Beverly Hope reports on Kai's assault which was caught on camera. Kai announces his campaign for a seat on the city council. The Wiltons move into the Chang's former home. They invite Oz over to see Harrison's colony of bees. Harrison discloses to Ally and Ivy that he is gay.

Roger, the sous-chef at the Butchery on Main, bickers with a Hispanic employee named Pedro. Later that night, after the Butchery's security alarm trips, Ally discovers Roger hanging on a hook in the meat locker. Detective Samuels singles out Pedro as the most likely suspect. Afterwards, Kai canvasses at Ally's doorstep. Kai unnervingly belittles her political positions.

That night, Winter offers Oz advice on overcoming nightmares and draws a bath for Ally. Winter attempts to seduce Ally but is interrupted by the power going out. Harrison alleges that there is a multi-state power outage. Winter flees and abandons Ally by herself with Oz. Ivy, after a frantic phone call with Ally is cut short by Ally's phone dying, sends Pedro to the house with a charger and some other supplies. Ally is terrorized by multiple clowns before grabbing Oz and planning to vacate. Upon opening the backdoor, Ally instinctively shoots Pedro with the gun, which had been lent to her by the Wiltons.

==Reception==
"Don't Be Afraid of the Dark" was watched by 2.38 million people during its original broadcast, and gained a 1.2 ratings share among adults and teens, aged 18–49.

The episode received positive reviews from critics. On the review aggregator Rotten Tomatoes, "Don't Be Afraid of the Dark" holds an 88% approval rating, based on 16 reviews with an average rating of 6.89 out of 10.

Tony Sokol of Den of Geek gave the episode a 3.5 out of 5, saying "[this episode] continues to shade the atmosphere of American Horror Story: Cult with false leads and red herrings. Everyone will be part of the hive by the end. We are all pods." He also praised Lourd's performance, calling her "positively hypnotic, magnetic as a new age guru", but criticized the acting of Pill.

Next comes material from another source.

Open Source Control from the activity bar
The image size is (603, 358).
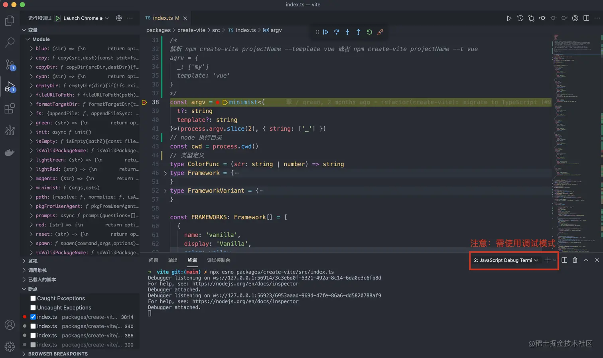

Kat Rosenfield from Entertainment Weekly gave the episode a B, and praised in particular the introduction of the Wiltons. Vultures Brian Moylan gave the episode a 4 out of 5, saying "Subtle, intimate, and insightful aren't adjectives I’m used to using when talking about AHS, but I really like it. Let’s hope it stays that way."

Matt Fowler of IGN gave the episode a 6.8 out of 10, with a mixed to positive review. He said "the madhouse manipulation of Ally started becoming a bit too obvious, and unbelievable, this week as it felt like she was being easily steered in whatever direction the show needed her to go for the sake of plot. There's some good acting, and decent jolts here and there, but right now the complex plot to gaslight her feels like an exhausting endeavor for seemingly minimal rewards."